Although a purpose of the implied consent law is to gather evidence to facilitate the criminal prosecution of the motorist for DUI or a related offense, the construction we place upon the implied consent law will not hamper the prosecution of individuals suspected of driving or attempting to drive while intoxicated. A chemical test failure is only one means by which the prosecution may prove its case. K.S.A. 1993 Supp. 8-1567(a).

There are several statutes that impose a sanction of driver's license suspension for non-driving conduct. K.S.A. 8-241; K.S.A. 1993 Supp. 8-247; K.S.A. 1993 Supp. 8-295; K.S.A. 8-1609; K.S.A. 1993 Supp. 8-2107; K.S.A. 8-2110; K.S.A. 12-4301; K.S.A. 40-3104; K.S.A. 41-2719. However, K.S.A. 1993 Supp. 8-1001(a) expressly states: "Any person who operates or attempts to operate a motor vehicle" is deemed to have given consent to testing. This plain language includes drivers and excludes non-drivers from the imposition of sanctions for a test refusal. See Luginbill, 223 Kan. at 19-20. We cannot rewrite the legislation. State v. Erbacher, 8 Kan. App. 2d 169, 172, 651 P.2d 973 (1982).

Implied consent statutes are in effect in all 50 states. Note, The New Kansas DUI Law: Constitutional Issues and Practical Problems, 22 Washburn L.J. 340, 345 (1983). The central feature of these statutes is that a driver impliedly consents to a chemical test for intoxication by operating a motor vehicle on public roads. Jurisdictions that have addressed the issue under statutes employing similar language are split on whether the implied consent law applies to a person who was not driving and refuses to submit to testing. Pennsylvania and Vermont have determined that the sanctions imposed by their respective implied consent laws can *599 apply to a person found not to be driving. Bur. of Traffic Saf. v. Goldman, 86 Pa. Commw. 14, 17-18, 482 A.2d 1383 (1984); Shaw v. Vermont District Court, 152 Vt. 1, 3-4, 563 A.2d 636 (1989).
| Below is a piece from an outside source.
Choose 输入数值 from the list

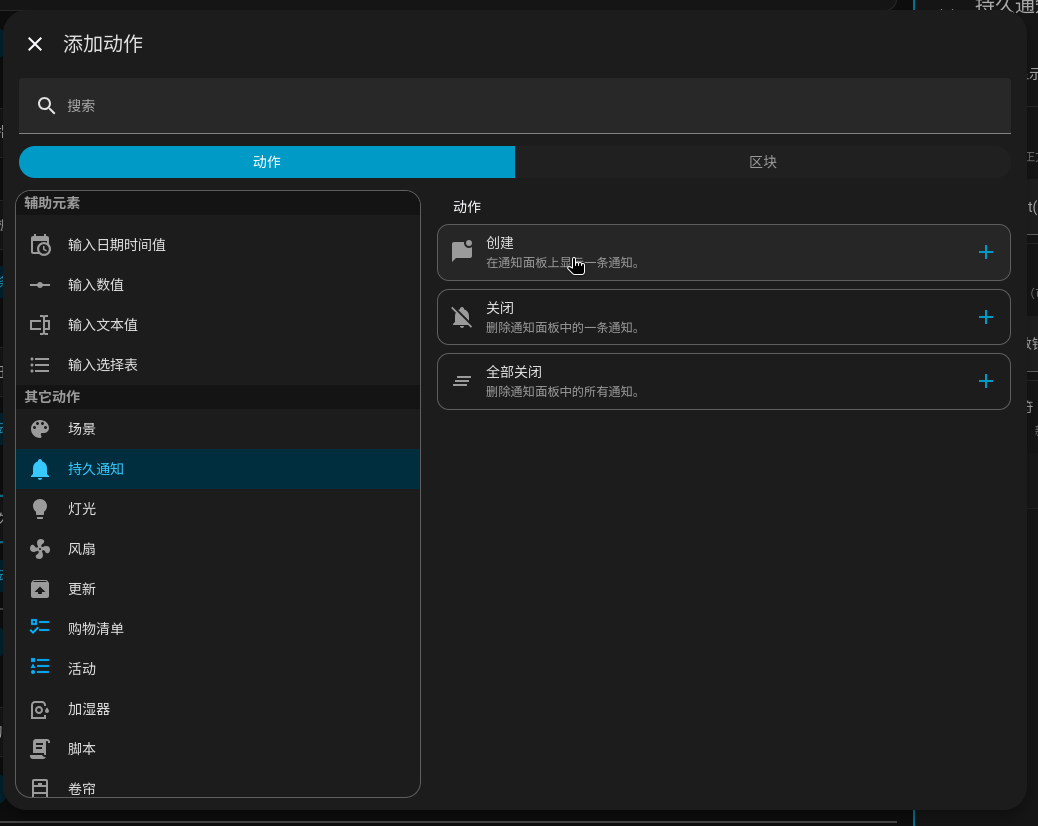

Alaska, California, Colorado, and Iowa have concluded that a person's driver's license can be revoked under the person's respective implied consent statutes or municipal ordinances only when the individual is found to be driving. Patterson v. Municipality of Anchorage, 815 P.2d 390, 394 (Alaska App. 1991); Mercer v. Department of Motor Vehicles, 53 Cal. 3d 753, 768-69, 280 Cal. Rptr. 745, 809 P.2d 404 (1991); Marin v. Dep't. of Revenue, 41 Colo. App. 557, 559-60, 591 P.2d 1336, (1978), cert. denied (1979); Furry v. Iowa Dept. of Transp., MVD, 464 N.W.2d 869, 872-73 (Iowa 1991).
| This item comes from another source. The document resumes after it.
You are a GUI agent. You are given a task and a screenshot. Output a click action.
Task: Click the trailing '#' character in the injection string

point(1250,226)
The majority of states which have considered this question has considered it in the context of passengers — that is, whether a passenger who refuses an alcohol concentration test can be subject to suspension. However, it seems clear that holding there must be proof the suspendee was operating or attempting to operate a vehicle will serve the purpose of punishing drunk drivers while allowing passengers who are intoxicated to keep their license. Further, a contrary result punishes people who select a designated driver. It could also punish those who choose to "sleep it off" in their car. The clear language of the statutes in question show this is not the legislative intent.
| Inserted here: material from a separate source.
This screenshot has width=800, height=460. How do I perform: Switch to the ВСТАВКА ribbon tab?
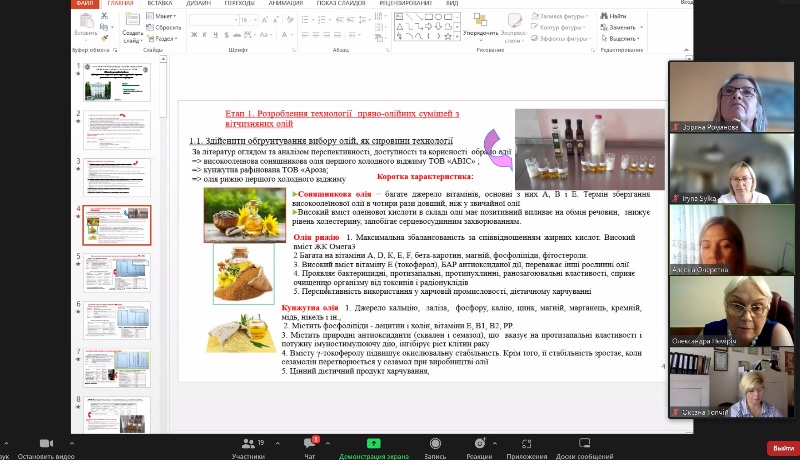(160, 4)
There is no real issue in this case concerning whether the officer had reasonable grounds to believe that the appellant was operating or attempting to operate a motor vehicle while under the influence of alcohol, drugs, or both. However, the evidentiary question of whether he actually was doing so is an issue that must be resolved by the factfinder before the issue of suspension can be addressed.

We therefore reverse and remand for a determination by the trial court of whether the appellant was operating or attempting to operate a motor vehicle at the time in question.